PPRuNe Forums - View Single Post

31st Aug 2002, 18:48

#96 (permalink)

arcniz

Join Date: Sep 2001

Location: 38N

Posts: 356

Likes: 0

Received 0 Likes on 0 Posts

Pehr Hallberg says:

Quote:

A computer doing some useful job is obviously some hardware with some specialized software together performing the job. I have seen in the Telecom industry for instance several examples where the redundancy is on the hardware side but where you run the same software in both sets of hardware. This protects against hardware faliure but if the software fails both computers fail in the same way.

I disagree. A couple of points here:

a) To achieve any tough degree of reliability and fail-soft capability with computer controls, one needs to work them in groups of three.
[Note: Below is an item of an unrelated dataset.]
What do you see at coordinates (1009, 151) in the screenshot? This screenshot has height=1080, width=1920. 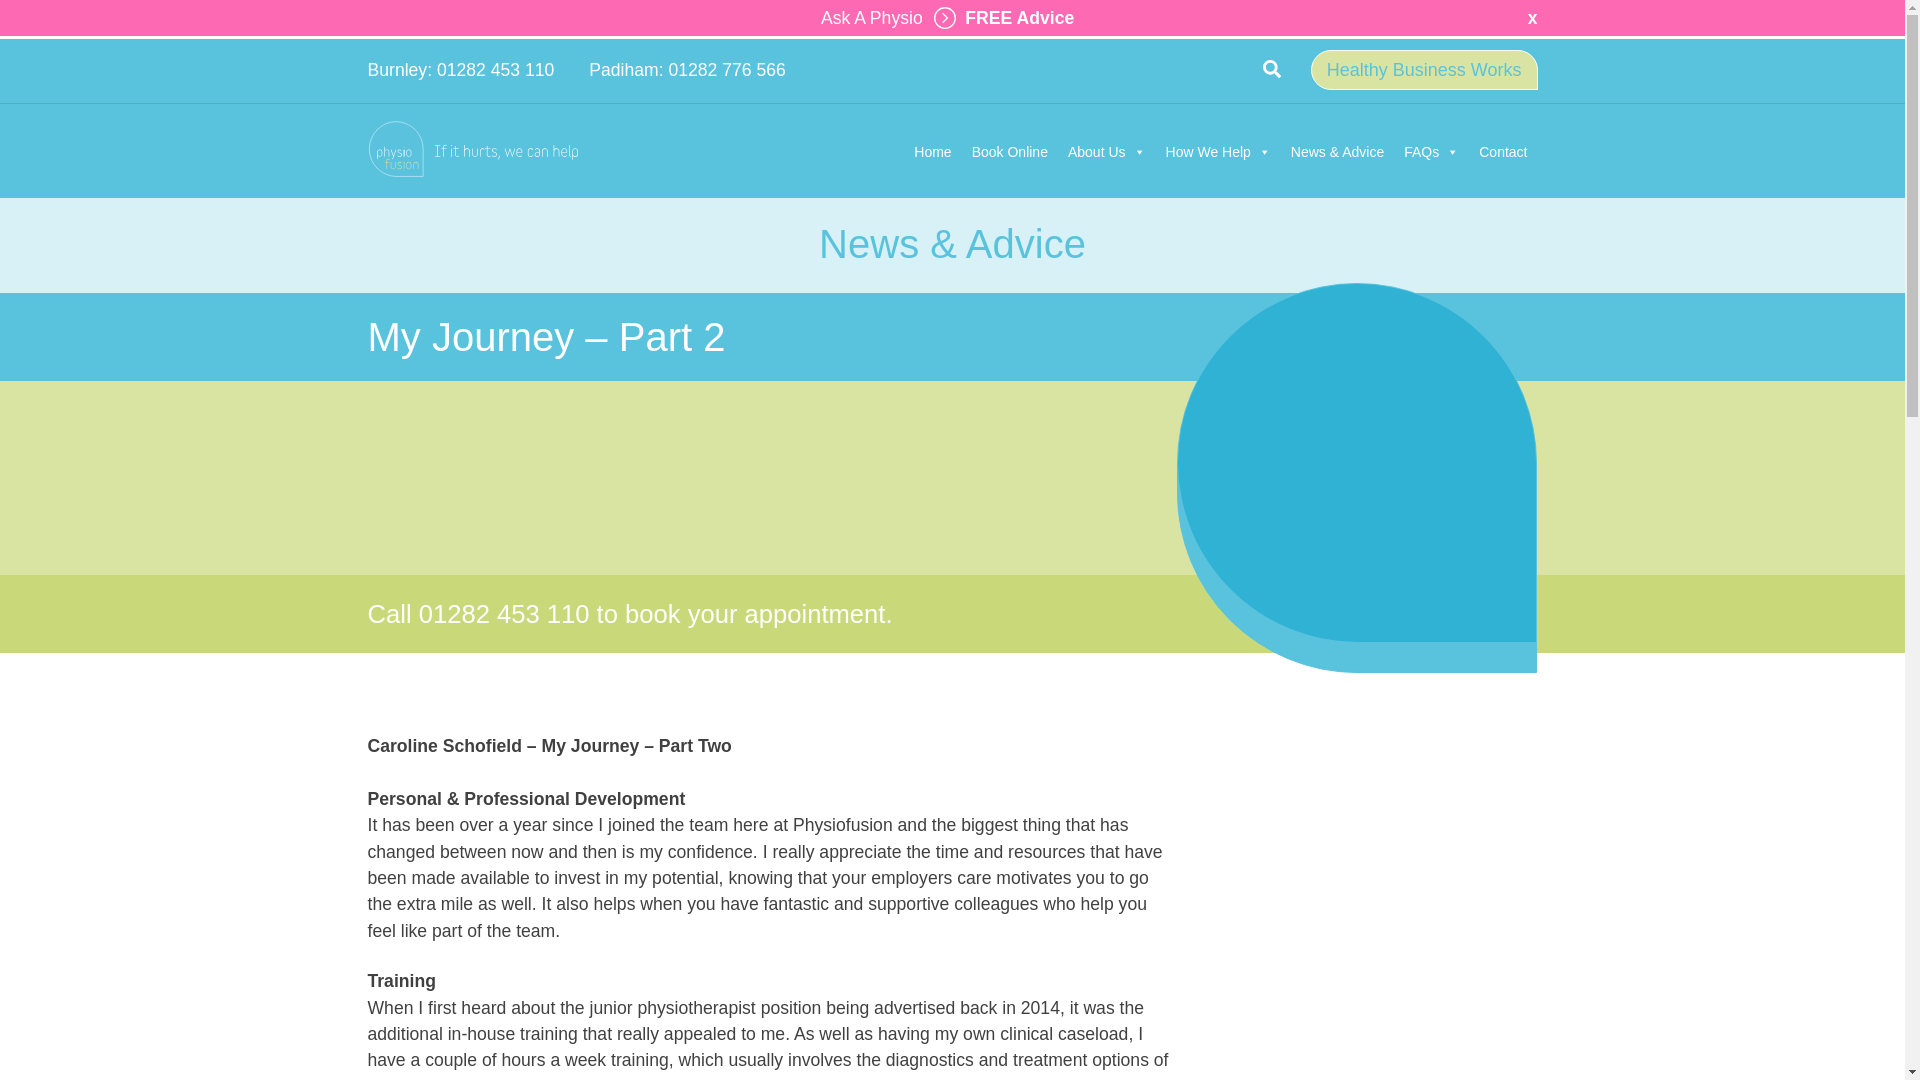 I see `Book Online` at bounding box center [1009, 151].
With only two, any discrepancy leads to an argument and possible deadlock; with three, they can take a vote, cut out the oddfellow, and ring some bells to escalate alarm about the new condition of degraded redundancy. If three is good, 'many' sometimes can be better.

b) Much can be done - in design - to prevent the problem you point to - where 'everybody is wrong'. Sometimes the best answer is to 'fail' the system momentarily and recycle it to a new self-aware configuration. Also helpful is judicious allocation of 'gold bars' allocating authority.
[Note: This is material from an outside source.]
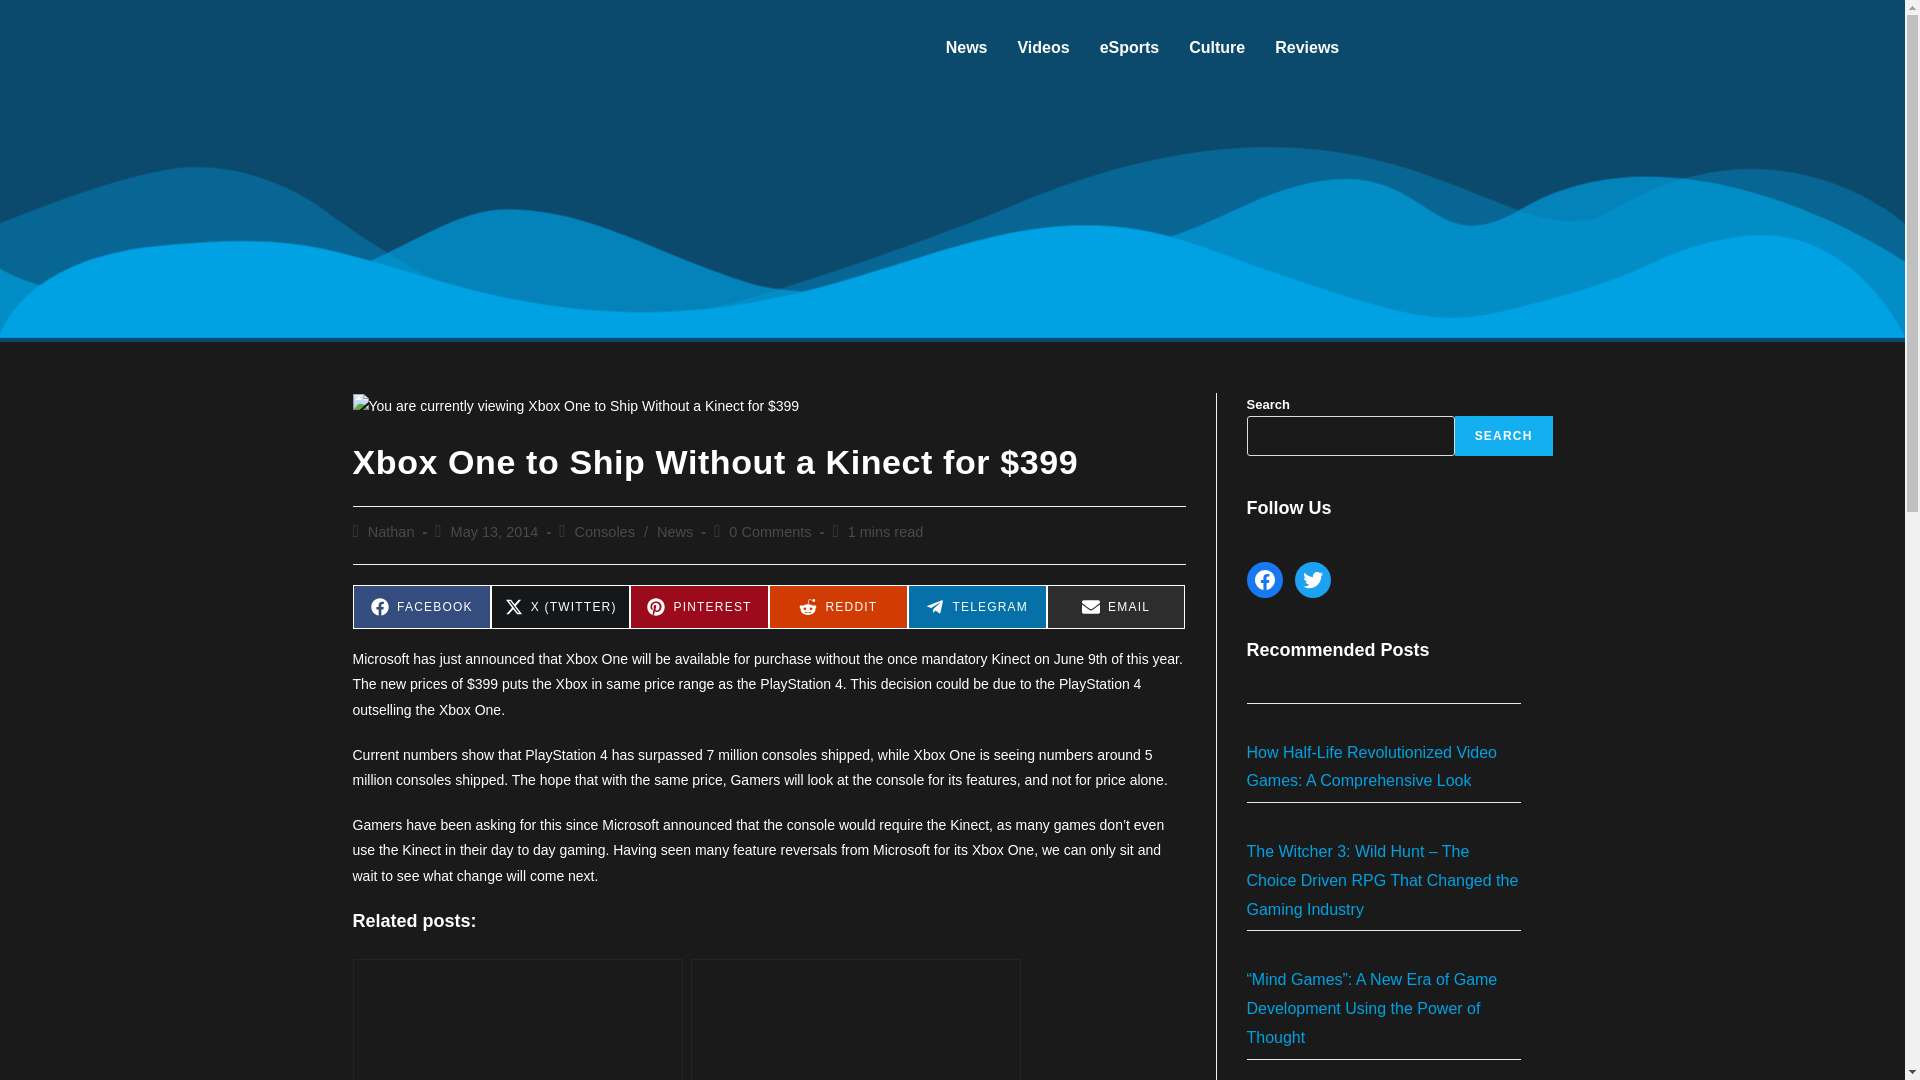  I want to click on Posts by Nathan, so click(391, 532).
c) As we all know, a lot of things can go wrong in hardware and software. Reliability in both is most commonly accomplished by detection of abnormal performance and subsequent reconfiguration to a (usually) more conservative operating strategy. This works just as well with 'software' as 'hardware', yet it tends more often to be omitted or done lightly in software because the threshold cost for s/w changes is putatively lower.

You seem to feel that hardware fault detection is much more reliable than software fault detection, but I disagree. If similar design methods are used for software fault detection and reconfiguration, the results can be comparable to those of the best hardware, i.e., nearly perfect.
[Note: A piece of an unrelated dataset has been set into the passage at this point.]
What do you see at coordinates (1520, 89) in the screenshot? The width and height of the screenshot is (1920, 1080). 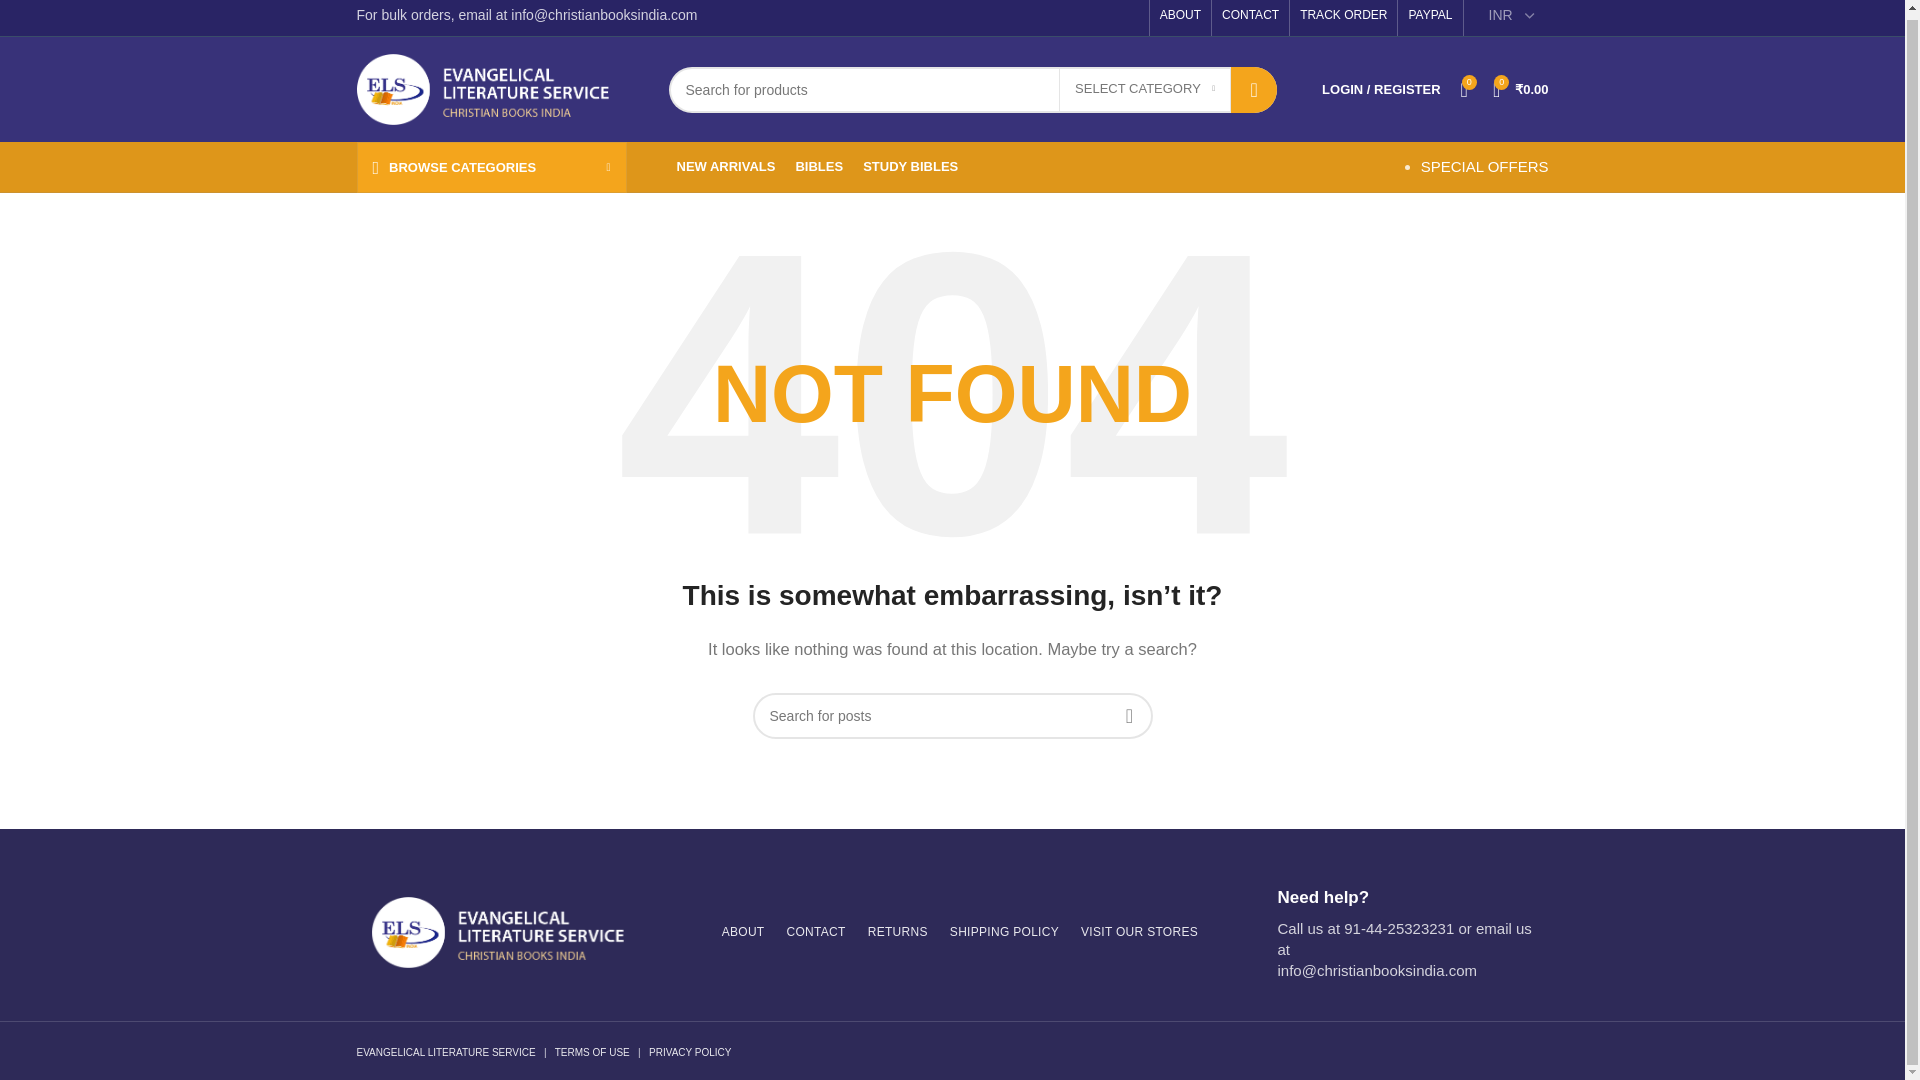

We have all seen computers fail to perform correctly, but anecdotal evidence is not the same as truth.

If the intent is to have ultrareliable systems and then they are observed to fail, one must say that they have not been designed / tested with sufficient care. This is the binary equivalent of 'pilot error'.

Your telcom anecdote highlights a common failure in 'duty of care'.
Just as it would be irresponsible for an airline to put an unqualified and untested pilot in charge of a passenger transport, it is a management mistake to deploy inadequately designed and / or inappropriate technology in any critical application.

The only way to achieve true reliability is .....Very Carefully.